An array is equal to another array (isEqualToArray: selector) if they have the same objects (in the same order). This is verified using the isEqual: method (disregarding of the array being mutable or not).

They're just the same, one or another initialisation doesn't make any difference. Verify this logging the result of isEqualToArray: .

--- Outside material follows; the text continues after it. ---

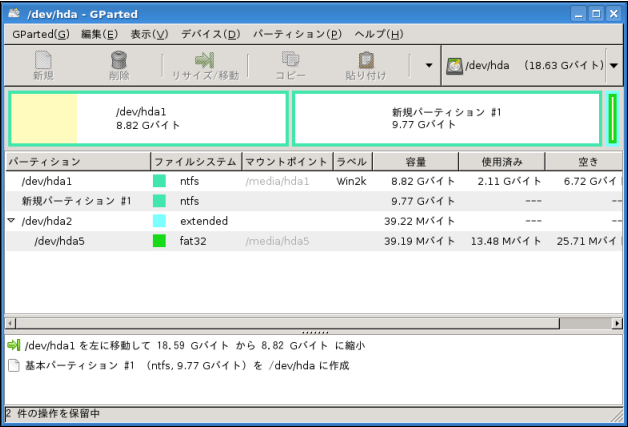Viewport: 628px width, 427px height.
Task: Sort by the ファイルシステム column header
Action: 195,161
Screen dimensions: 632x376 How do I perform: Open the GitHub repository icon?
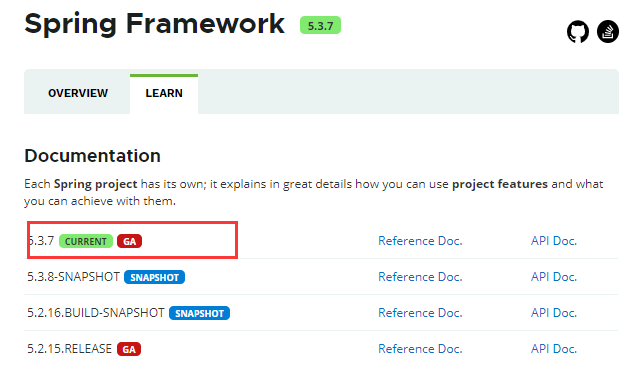(578, 32)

NSArray *originalArray = @[obj1, obj2, oj3];
NSMutableArray *newMutableArray = nil;
newMutableArray = [NSMutableArray arrayWithArray:originalArray];  
thereIsSomeDifference= ![newMutableArray isEqualToArray: [originArray mutableCopy] ];

Notice that the comparison would be true even if you compared it with a non-mutable copy.

3 Comments

Thanks for editing to provide additional explanation. Great answer.
You should clarify that two arrays are equal if the objects inside are the same and the objects are in the same order too.
Note: If originalArray is nil, [NSMutableArray arrayWithArray:originalArray] will return an empty NSMutableArray whereas [originalArray mutableCopy] will return nil.
1

No, the result of them is exactly the same.
Only the initialisation is different

2 Comments

Thanks for your answer. I accepted @Ramy Al Zuhouri's answer only because it appeared before yours.
@seeker12 Mine was first actually, but it doesn't matter, his answer was better.
1

In order to answer, we have to define "sameness". The two inits side by side will result in different collections, but they will be the same insofar as they point to the same elements.

In other words:

initA = [NSMutableArray arrayWithArray:originalArray];  
initB = [originalArray mutableCopy];

if (initA == initB) {
   // unreachable, because the pointers differ
}

// however
if ([initA isEqualToArray:initB]) {
   // will be true
   // because
   for (int i=0; i<initA.count; i++) {
       if ([initA objectAtIndex:i] == [initB objectAtIndex:i]) {
           NSLog(@"this will log every element %@ in the arrays", [initA objectAtIndex:i]);
       }
   }
}

3 Comments

I suppose "sameness" would be defined as "... they point to the same elements". In what way would the two collections differ?
As I indicated, they would fail a deep equality test a == b.
Ah, ok. I was confused, as my example initializes a single variable one of two ways, based on some condition, and not "...two inits side by side...". Good point. Thanks for the additional explanation.